A regulação do trabalho é um dos temas centrais do grande empresariado no Brasil, desde os anos 1990, dentro do contexto das reformas liberalizantes.
É o tema, por exemplo, de destaque na agenda das duas mais importantes entidades patronais, a CNI (Confederação Nacional da Indústria) e a CNA (Confederação Nacional da Agricultura), que publicaram suas demandas nas últimas semanas (respectivamente, Propostas da indústria para as eleições 2014 e O que esperamos do próximo presidente 2015-2018).
A primeira candidata a publicar um programa de governo foi Marina Silva, que incorpora de forma explícita as principais demandas empresariais sobre a regulação do trabalho: 1) o aumento da liberalização da terceirização; 2) a possibilidade da negociação de direitos; 3) a mudança da definição do que é trabalho análogo ao escravo.
Em relação à terceirização, consta nas páginas 75 e 76 do programa de Marina que a: “terceirização de atividades leva a maior especialização produtiva, a maior divisão do trabalho e, consequentemente, a maior produtividade das empresas.”, que “há no Brasil um viés contra a terceirização” e que “existe hoje no Brasil um número elevado de disputas jurídicas sobre a terceirização de serviços com o argumento de que as atividades terceirizadas são atividades fins das empresas.

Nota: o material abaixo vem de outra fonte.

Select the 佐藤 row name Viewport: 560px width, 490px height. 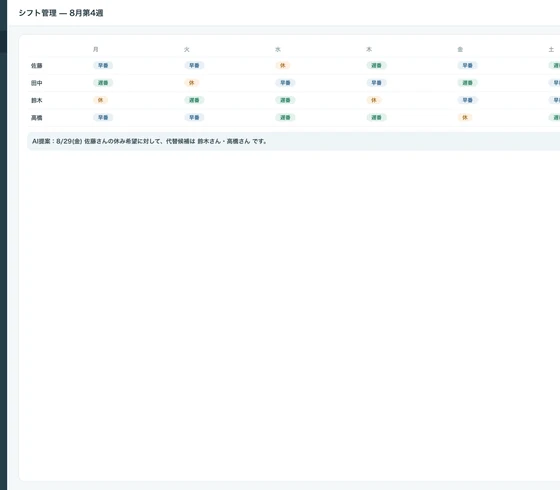37,66
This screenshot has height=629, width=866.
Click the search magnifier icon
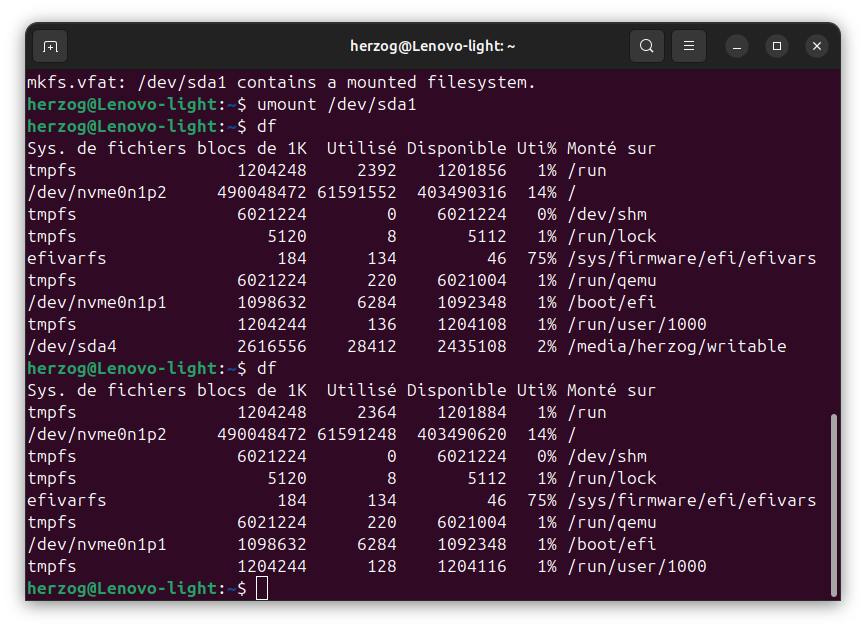tap(647, 46)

Isso gera perda de eficiência do setor, reduzindo os ganhos de produtividade”, concluindo que irá “Disciplinar a terceirização de atividades com regras que a viabilizem”.
As pesquisas acadêmicas demonstram que a terceirização é uma forma de gestão do trabalho fortemente precarizante e estritamente relacionada às piores formas de exploração do trabalho e aos acidentes fatais. Portanto, ampliar sua liberalização provocará piora das condições de trabalho e de vida de grande parte da população.
Ao tratar da questão sindical, em que pese afirmar não pretender desregulamentar direitos individuais, abre a possibilidade de eles serem objeto de negociação, após mudanças na estrutura sindical, como está expresso na página 52. “…um passo importante será fomentar legislação favorável à autonomia e à liberdade sindical, que possa trazer mais segurança jurídica às relações entre empregado e empregador, ao mesmo tempo em que fortaleça o papel dos sindicatos nas negociações, facilitando sua organização nos locais de trabalho”.
A proposta aparentemente positiva de um suposto fortalecimento dos sindicatos, na forma como está anunciada abre a possibilidade de as normas trabalhistas serem passíveis de negociação com os sindicatos, o que pode expressar-se na supressão ou redução de direitos consagrados.
É um discurso evasivo e permeado de contradições, que busca agradar a atores sociais com interesses conflitantes.
Por fim, mas não menos grave, na página 204, o programa promete: “propor nova redação para o Artigo 149 do Código Penal, de modo a tipificar de forma mais precisa o crime de submeter alguém à condição análoga à de escravo”. Mais uma vez, abraça explicitamente o pedido empresarial contra os direitos trabalhistas.
A redação do referido artigo é clara ao definir como crime submeter trabalhadores a condições semelhantes ou piores do que aquelas vividas pelos escravos do século 19, seja por meio de coerção individual, seja por submissão a condições degradantes ou jornadas exaustivas, conforme é sistematicamente detectado pelas instituições públicas do trabalho.
Mudar o artigo é parte de uma campanha feroz contra a existência de limites à exploração do trabalho, que é exatamente o que está previsto na atual redação do Código Penal.
Os efeitos dessas propostas serão desastrosos para um mercado de trabalho que precisa, ao contrário de reduzir direitos (cujo eufemismo é flexibilizar), fortalecer a efetivação dos direitos existentes e ampliar a proteção social.
As cerca de 100 milhões de pessoas que vivem do trabalho precisam ter consciência do que está em jogo neste momento.